Yasa metninde cezalandırılan eylem "cinsel ilişki"dir.

Bu durumda cinsel ilişkiye varmayan eylemler yasada suç olarak tanımlanmamıştır diyebilir miyiz?
Old 23-07-2010, 13:48   #2
radiokid

 
Varsayılan

Sn. Kayar, belirtmiş olduğunuz gibi yasakoyucunun bu hususu da açıkça yaptırıma bağlamış olması gerekirdi diye düşünüyorum. Reşit olmayan çocukla, rızası dahilinde cinsel etkinlik içinde bulunma( cinsel ilişki dışında her türlü eylem) durumunu 15 yaşından küçük olmak kaydıyla TCK Madde 103 kapsamında ''çocukların cinsel istismarı'' başlığı altında yaptırıma bağlayan kanunkoyucu maalesef ki kısaca ve özlüce belirttiğiniz gibi 15-18 yaş arası çocukları, rızaları dahilinde gelişen cinsel faaliyetlere karşı korumasız bırakıyor.O yaştaki bir çocuğun eylemin sonuçlarına ilişkin olumlu-olumsuz sağlıklı bir rızaya sahip olması ihtimali kanımca zayıftır. Çocuğun cebir veya tehdite maruz kalması şartı ise, yine üzüntü vericidir.Selamlarımla...
Old 24-07-2010, 00:02   #3
Gemici

 
Varsayılan

Konu sadece THS'de değil, diğer internet sayfalarında da tartışılmış/tartışılıyor/tartışılacak.
Neden tartışılıyor?
Neden tartışılacak?
Bu soruların cevabı düzenlemenin komikliğinde yatıyor bence.
Nedir ikinci fıkrası Anayasa Mahkemesi tarafından iptal edilen söz konusu maddenin düzenlediği hukuki menfaat?
Çocuğun daha olgunlaşmamış genel kişiliği mi?
Çocuğun cinsel kişiliği mi?
Toplum olarak çok değer verdiğimiz bekaret m?
Maddeden anlaşıldığı kadarı ile yasa koyucu söz konusu kişilerin kendi rızaları ile cinsel ilişkide bulunabileceklerini kabul ediyor ve herhangi bir müeyyideye tabi tutumuyor bu ilişkiyi.

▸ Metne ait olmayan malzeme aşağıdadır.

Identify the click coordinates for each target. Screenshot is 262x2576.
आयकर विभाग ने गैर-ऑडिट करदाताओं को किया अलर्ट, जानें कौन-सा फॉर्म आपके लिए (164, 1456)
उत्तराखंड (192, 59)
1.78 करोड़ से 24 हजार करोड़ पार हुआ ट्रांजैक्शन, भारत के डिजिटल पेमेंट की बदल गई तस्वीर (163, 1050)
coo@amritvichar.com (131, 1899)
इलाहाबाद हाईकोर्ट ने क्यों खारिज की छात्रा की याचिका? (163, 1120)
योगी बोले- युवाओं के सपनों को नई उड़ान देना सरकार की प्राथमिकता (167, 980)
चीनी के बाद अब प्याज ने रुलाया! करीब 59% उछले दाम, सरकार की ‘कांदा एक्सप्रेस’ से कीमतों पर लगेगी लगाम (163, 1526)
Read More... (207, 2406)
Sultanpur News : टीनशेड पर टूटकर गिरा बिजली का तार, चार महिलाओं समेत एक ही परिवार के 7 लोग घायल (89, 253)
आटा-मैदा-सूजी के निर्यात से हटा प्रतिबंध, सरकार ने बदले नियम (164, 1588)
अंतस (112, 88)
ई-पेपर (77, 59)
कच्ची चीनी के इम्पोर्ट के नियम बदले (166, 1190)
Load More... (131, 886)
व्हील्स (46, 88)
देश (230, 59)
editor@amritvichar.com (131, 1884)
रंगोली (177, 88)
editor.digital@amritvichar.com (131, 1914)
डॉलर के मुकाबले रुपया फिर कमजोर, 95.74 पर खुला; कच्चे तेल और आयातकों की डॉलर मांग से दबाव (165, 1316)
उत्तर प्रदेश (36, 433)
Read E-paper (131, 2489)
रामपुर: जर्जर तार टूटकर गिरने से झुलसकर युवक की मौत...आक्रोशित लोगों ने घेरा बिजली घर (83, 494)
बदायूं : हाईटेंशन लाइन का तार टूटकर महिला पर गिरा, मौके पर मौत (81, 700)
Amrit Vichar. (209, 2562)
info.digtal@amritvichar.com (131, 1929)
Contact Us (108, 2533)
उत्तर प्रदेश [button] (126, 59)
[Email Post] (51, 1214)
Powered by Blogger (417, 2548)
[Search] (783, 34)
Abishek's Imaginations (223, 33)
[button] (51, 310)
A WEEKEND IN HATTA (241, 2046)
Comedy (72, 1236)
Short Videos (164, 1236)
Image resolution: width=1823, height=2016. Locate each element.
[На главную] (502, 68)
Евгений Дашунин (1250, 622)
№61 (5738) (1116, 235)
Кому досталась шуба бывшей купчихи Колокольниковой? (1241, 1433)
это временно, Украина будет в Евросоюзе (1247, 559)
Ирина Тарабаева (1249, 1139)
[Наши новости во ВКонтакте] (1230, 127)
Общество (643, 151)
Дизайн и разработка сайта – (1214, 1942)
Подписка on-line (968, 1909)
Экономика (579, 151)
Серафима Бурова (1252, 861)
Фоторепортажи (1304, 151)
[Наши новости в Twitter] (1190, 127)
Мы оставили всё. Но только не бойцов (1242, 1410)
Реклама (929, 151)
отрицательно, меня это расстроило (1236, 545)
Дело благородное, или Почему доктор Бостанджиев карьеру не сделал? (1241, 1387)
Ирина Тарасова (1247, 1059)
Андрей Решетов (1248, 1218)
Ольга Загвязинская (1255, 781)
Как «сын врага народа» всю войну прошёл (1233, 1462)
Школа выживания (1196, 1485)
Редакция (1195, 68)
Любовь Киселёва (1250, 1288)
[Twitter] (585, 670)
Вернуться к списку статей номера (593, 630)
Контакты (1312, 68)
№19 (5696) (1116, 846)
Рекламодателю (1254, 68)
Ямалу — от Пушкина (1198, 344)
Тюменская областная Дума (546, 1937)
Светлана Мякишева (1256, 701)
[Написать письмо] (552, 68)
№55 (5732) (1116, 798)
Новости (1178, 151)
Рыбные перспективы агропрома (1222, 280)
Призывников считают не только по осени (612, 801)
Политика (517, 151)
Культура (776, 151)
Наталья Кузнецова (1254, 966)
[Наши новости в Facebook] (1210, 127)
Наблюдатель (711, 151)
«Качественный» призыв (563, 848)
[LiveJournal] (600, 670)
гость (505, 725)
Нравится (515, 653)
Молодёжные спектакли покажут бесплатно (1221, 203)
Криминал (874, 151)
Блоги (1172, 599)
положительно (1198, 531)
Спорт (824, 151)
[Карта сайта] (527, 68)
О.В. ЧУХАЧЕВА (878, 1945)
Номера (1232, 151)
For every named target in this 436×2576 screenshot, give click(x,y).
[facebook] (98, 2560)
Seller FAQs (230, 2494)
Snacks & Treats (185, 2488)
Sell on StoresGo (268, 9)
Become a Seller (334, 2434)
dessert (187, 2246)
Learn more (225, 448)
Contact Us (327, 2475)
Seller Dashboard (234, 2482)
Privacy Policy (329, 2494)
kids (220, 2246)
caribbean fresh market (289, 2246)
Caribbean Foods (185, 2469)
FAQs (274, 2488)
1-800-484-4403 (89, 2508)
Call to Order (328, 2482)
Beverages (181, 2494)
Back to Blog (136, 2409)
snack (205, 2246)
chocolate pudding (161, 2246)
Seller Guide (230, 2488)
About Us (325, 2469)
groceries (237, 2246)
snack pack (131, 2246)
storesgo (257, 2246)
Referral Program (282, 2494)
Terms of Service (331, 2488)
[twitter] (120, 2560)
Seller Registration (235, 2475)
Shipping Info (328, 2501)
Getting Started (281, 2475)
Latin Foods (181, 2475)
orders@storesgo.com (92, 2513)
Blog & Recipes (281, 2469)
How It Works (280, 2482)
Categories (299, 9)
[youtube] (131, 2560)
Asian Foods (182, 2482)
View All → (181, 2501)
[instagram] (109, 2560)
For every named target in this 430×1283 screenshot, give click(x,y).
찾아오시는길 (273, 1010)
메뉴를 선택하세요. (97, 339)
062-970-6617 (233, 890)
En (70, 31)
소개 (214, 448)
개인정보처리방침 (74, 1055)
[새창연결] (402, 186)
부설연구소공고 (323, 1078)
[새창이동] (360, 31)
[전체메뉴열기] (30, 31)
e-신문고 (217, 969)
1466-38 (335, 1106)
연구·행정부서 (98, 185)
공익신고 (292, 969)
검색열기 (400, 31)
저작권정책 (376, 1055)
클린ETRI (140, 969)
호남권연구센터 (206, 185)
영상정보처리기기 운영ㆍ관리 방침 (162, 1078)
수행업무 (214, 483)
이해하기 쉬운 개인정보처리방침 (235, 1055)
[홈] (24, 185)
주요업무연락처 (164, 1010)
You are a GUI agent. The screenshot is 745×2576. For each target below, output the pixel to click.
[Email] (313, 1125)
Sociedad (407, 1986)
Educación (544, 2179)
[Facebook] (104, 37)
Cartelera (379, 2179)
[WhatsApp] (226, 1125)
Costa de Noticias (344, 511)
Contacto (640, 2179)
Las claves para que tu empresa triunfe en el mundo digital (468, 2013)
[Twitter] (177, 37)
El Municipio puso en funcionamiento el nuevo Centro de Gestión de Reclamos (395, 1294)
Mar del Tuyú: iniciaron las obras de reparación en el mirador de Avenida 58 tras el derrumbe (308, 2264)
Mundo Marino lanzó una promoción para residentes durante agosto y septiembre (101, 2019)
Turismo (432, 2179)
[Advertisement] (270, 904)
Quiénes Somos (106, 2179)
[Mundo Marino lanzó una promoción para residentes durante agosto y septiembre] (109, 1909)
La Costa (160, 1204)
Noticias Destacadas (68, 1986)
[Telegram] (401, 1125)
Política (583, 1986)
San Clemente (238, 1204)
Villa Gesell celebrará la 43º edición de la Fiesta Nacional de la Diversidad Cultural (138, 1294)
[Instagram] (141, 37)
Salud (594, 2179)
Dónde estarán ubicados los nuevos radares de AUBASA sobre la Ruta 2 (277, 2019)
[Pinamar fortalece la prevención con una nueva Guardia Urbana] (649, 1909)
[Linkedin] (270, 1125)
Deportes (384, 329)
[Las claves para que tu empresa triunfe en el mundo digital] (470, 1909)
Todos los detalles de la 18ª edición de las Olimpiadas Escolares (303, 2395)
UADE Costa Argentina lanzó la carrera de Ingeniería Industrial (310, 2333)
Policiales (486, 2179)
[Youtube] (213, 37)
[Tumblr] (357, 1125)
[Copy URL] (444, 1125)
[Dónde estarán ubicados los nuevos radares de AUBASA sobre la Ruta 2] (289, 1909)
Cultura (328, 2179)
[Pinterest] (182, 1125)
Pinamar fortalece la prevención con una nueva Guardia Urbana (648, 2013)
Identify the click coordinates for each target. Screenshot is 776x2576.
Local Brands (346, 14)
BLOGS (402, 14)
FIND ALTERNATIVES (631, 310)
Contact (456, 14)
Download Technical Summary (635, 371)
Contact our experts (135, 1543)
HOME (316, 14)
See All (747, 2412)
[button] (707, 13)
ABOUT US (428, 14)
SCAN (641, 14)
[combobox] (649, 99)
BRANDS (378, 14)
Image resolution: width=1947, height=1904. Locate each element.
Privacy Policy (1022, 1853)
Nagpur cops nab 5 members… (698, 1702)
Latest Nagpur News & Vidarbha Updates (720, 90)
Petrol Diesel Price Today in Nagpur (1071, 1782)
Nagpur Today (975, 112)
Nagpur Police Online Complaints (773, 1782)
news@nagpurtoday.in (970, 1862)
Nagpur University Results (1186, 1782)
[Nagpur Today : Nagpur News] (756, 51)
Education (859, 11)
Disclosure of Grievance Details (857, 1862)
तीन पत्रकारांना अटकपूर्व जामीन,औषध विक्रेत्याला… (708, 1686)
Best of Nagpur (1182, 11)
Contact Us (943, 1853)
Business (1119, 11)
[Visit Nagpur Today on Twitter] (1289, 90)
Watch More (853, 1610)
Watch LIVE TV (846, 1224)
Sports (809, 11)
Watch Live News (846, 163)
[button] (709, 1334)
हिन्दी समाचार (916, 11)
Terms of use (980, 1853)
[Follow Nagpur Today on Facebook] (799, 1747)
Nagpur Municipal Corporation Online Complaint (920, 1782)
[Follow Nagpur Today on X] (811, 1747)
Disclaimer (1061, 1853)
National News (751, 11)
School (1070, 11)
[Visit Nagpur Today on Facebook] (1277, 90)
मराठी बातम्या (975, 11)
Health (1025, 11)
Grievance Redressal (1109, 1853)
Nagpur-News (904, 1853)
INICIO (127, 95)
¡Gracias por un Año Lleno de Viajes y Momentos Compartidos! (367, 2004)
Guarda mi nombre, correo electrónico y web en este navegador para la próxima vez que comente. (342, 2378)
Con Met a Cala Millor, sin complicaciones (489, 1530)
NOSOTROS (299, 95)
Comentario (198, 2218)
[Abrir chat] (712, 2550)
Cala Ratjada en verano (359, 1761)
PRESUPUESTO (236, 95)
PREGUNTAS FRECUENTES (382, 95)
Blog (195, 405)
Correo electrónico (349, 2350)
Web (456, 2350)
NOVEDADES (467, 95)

Bu müeyyideye tabi tutmama sınırını, kendi rızası ile cinsel ilişkiye giren reşit olmayan kişinin, ilişkiye girdikten sonra pişmanlık duymasında veya partnerini cezalandırma/baskı altına almasında buluyor. Şantajı da unutmamak gerekir bu arada.
Pratiğin çözmesi gereken bir kaç sorun daha var ortada; kendi rızası ile cinsel ilişkiye giren kişinin anne ve babası var bir de. Onlar çıkıp çocuklarına 'sen cinsel ilişkiye girdin ama bu bizim değer ölçülerimize ters düşer' diyerek şikayet etseler ne olur? Çocuğun kendi rızası ile cinsel ilişkide bulunmasını legalleştirip anne ve babaya şikayet hakkı vermenin anlamı ne ola ki? Daha şimdiden 'anne ve babanın bu türden bir hakkı yoktur' diyenleri duyuyorum, pardon okuyorum. Diğer tarafta anne ve babaya bu hakkı verenler de var. Kim haklı?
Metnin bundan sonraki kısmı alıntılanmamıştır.